**What is required:** Reproduce every one of the following records verbatim, from the first line through the last.

Data entries

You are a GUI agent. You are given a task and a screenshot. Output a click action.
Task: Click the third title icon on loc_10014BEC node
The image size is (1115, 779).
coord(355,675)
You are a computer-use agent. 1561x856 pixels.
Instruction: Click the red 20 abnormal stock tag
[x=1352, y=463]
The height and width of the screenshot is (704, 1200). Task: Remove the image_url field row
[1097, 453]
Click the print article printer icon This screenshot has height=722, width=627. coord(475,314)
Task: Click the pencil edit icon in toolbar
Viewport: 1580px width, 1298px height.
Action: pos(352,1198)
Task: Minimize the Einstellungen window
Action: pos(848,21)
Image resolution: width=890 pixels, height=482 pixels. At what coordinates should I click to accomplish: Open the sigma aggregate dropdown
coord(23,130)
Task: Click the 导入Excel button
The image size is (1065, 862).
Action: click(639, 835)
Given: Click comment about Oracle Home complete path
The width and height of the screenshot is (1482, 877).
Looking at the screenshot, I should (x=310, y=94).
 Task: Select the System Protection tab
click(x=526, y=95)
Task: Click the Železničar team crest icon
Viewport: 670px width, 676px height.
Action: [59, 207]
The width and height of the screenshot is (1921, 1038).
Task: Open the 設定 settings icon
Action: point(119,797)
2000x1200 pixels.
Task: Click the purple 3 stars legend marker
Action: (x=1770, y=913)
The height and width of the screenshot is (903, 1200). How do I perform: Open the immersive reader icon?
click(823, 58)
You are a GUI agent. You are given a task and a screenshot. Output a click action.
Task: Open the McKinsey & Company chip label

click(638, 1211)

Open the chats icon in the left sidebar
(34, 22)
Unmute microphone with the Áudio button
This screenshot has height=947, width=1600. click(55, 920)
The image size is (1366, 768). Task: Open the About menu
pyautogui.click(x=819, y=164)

**Output of the task:**
You are a GUI agent. You are given a task and a screenshot. Output a click action.
Task: Click the third title icon on loc_10014BEC node
The image size is (1115, 779).
coord(355,675)
You are a computer-use agent. 1561x856 pixels.
Instruction: Click the red 20 abnormal stock tag
[x=1352, y=463]
The height and width of the screenshot is (704, 1200). Task: Remove the image_url field row
[1097, 453]
Click the print article printer icon This screenshot has height=722, width=627. coord(475,314)
Task: Click the pencil edit icon in toolbar
Viewport: 1580px width, 1298px height.
Action: pos(352,1198)
Task: Minimize the Einstellungen window
Action: pos(848,21)
Image resolution: width=890 pixels, height=482 pixels. At what coordinates should I click to accomplish: Open the sigma aggregate dropdown
coord(23,130)
Task: Click the 导入Excel button
The image size is (1065, 862).
Action: click(639, 835)
Given: Click comment about Oracle Home complete path
The width and height of the screenshot is (1482, 877).
Looking at the screenshot, I should (x=310, y=94).
 Task: Select the System Protection tab
click(x=526, y=95)
Task: Click the Železničar team crest icon
Viewport: 670px width, 676px height.
Action: [59, 207]
The width and height of the screenshot is (1921, 1038).
Task: Open the 設定 settings icon
Action: point(119,797)
2000x1200 pixels.
Task: Click the purple 3 stars legend marker
Action: (x=1770, y=913)
The height and width of the screenshot is (903, 1200). How do I perform: Open the immersive reader icon?
click(823, 58)
You are a GUI agent. You are given a task and a screenshot. Output a click action.
Task: Open the McKinsey & Company chip label

click(638, 1211)

Open the chats icon in the left sidebar
(34, 22)
Unmute microphone with the Áudio button
This screenshot has height=947, width=1600. click(55, 920)
The image size is (1366, 768). Task: Open the About menu
pyautogui.click(x=819, y=164)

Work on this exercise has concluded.